In addition, thus far 30 percent of the Syrian population (nearly seven million) have become refugees or internally displaced while the international community stands idle in the face of the unfolding calamity.
If there is even a slim chance of ending this horrific civil war in Syria, the balance of forces on the ground between the rebels and government must dramatically and immediately change, which only the US can bring about.
Vetted rebels, especially the Free Syrian Army and others, should be provided with the weapons they need to regain lost territory and force Assad to face the prospect of being killed or captured unless he steps down.
The lack of American leadership allowed Russian President Putin to seize the leading role while demonstrating his reliability as an ally, placing Russia in a position that may well determine Syria’s future on his own terms.

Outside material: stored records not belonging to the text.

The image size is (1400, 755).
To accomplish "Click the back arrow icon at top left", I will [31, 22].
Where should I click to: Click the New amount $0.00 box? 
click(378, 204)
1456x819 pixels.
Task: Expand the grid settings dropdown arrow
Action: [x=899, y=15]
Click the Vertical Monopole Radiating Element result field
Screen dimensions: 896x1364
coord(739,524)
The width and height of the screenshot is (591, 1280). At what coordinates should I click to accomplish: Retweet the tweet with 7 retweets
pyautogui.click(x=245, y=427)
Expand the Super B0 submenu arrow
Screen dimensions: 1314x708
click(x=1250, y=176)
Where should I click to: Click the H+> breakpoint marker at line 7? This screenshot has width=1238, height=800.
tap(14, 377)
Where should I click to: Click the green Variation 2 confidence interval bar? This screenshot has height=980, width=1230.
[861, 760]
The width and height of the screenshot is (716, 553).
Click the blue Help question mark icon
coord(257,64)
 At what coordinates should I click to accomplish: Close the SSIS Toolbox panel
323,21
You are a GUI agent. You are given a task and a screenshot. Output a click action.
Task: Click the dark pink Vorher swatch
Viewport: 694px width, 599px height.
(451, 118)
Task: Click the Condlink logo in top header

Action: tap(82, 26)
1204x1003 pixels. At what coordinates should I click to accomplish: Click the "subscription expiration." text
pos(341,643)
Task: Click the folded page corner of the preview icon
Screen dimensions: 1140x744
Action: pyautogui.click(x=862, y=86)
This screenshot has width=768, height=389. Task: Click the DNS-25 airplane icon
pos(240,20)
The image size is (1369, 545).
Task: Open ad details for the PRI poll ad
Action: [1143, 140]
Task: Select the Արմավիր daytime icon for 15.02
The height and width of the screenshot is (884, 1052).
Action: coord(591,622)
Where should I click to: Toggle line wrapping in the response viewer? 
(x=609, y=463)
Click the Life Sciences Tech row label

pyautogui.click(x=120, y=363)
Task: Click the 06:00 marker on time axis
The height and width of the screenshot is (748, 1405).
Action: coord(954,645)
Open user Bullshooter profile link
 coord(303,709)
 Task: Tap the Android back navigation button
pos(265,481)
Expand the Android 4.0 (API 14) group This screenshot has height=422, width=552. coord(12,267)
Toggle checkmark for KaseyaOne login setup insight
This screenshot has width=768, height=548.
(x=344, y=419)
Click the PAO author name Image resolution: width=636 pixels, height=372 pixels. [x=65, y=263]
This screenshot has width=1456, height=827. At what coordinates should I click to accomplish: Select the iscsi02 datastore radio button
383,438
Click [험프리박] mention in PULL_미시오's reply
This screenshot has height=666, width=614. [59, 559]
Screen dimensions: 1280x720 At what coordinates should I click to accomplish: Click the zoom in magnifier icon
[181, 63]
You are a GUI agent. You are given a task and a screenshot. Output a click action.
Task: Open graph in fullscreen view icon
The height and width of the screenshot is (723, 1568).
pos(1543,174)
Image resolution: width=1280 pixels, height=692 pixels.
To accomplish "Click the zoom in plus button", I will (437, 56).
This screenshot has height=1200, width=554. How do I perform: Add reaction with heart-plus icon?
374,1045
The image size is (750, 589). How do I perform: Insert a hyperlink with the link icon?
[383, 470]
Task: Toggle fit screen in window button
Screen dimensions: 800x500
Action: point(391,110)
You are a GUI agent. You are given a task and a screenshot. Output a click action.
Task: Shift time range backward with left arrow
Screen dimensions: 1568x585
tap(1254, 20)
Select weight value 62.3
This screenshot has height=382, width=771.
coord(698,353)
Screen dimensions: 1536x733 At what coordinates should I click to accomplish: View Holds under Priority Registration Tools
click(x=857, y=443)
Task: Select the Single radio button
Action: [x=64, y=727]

The tragedy that has befallen the Syrian people demonstrates the horror that the lack of American leadership could precipitate. The Obama Administration failed to understand the nature of the Assad regime and its predictable conduct.
Like it or not, the United States remains the anchor of global stability, and when any American administration demonstrates a lack of vision and the strategy to stem major conflicts before they spin out of control, this is bound to lead to dire consequences.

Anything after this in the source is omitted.